Manoushe Lahmeh (منقوشة لحمة) is the meat manoushe, a round of soft dough topped with spiced ground lamb or beef, tomato, onion, and often pine nuts, baked until the meat sets into the surface. The angle is the meat layer doing what raw topping must do on a manoushe: cook through in the same window the dough does, without drying out or sliding off. Ground meat carries fat and water that the dough does not want, so the build is about a thin even spread and a heat balance that browns the meat as the base crisps. Get it right and you get a savory, juicy disc with crisp edges; get it wrong and you get a greasy slump on raw dough or a dry, gray crumble that fell apart on the first fold.
The construction starts with the meat mix. Ground lamb or beef is worked raw with grated or finely chopped tomato and onion, salt, and the warm Levantine spicing of allspice, black pepper, and sometimes cinnamon or chili, kept moist by the tomato so it does not bake dry. Pine nuts are scattered on for richness and crunch. That raw mixture is pressed in a thin even layer over hand-stretched manoushe dough and baked on a saj dome or in a hot oven until the meat is cooked and browned and the base is crisp. The thinness is the whole discipline: a thick pad of meat steams instead of browning and weeps fat into the crumb, while a sparse smear bakes to dust. Good execution shows in the moisture and the set, meat that is cooked but still juicy from its tomato, an even bronzed surface with toasted pine nuts, and a base crisp underneath rather than soaked.
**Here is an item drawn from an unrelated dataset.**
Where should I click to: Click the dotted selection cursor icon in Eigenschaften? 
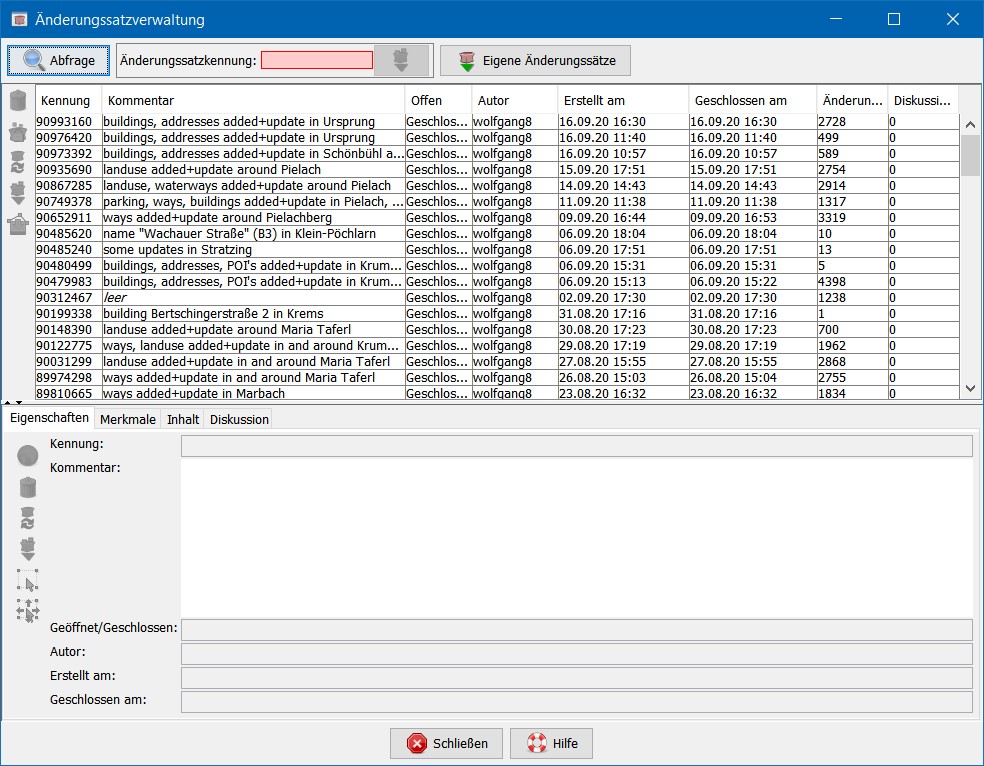point(28,580)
Sloppy execution piles the meat so it slumps and greases the dough, under-spices it so it reads flat, or over-bakes it into a dry brown crust that crumbles away.
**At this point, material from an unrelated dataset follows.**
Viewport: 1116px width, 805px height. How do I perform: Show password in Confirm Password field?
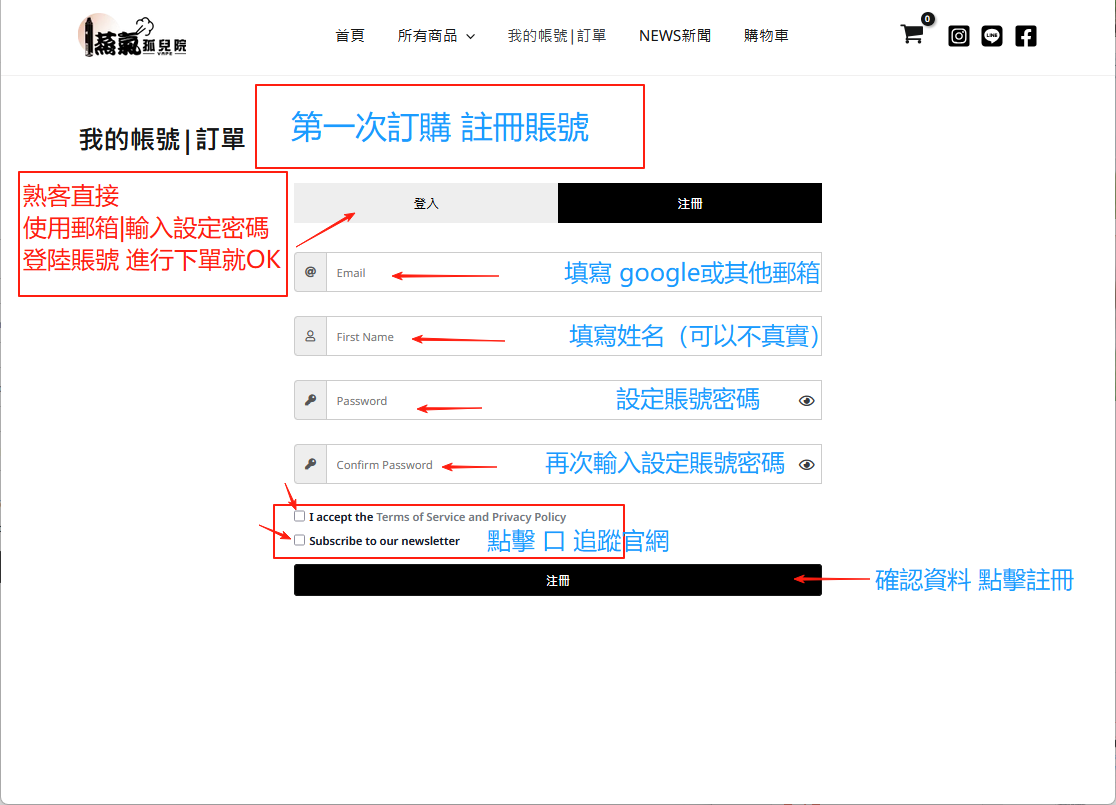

It shifts mostly by the meat chosen and what is added fresh at the end. An all-lamb version is richer and more assertive; a beef or mixed version is leaner and milder. A squeeze of lemon, fresh tomato, raw onion, mint, or pickled chili added off the heat cuts the fat and lifts the spice. The thin-crust lahmeh b'ajeen form, rolled flatter and closer to a meat pie, is a distinct relative that earns its own article, as does the broad family of grilled-meat and kafta sandwiches, since each treats the meat and bread relationship differently. What manoushe lahmeh reliably delivers is spiced minced meat baked into crisp dough: warm spice, pine nuts, tomato, eaten hot and folded out of the hand.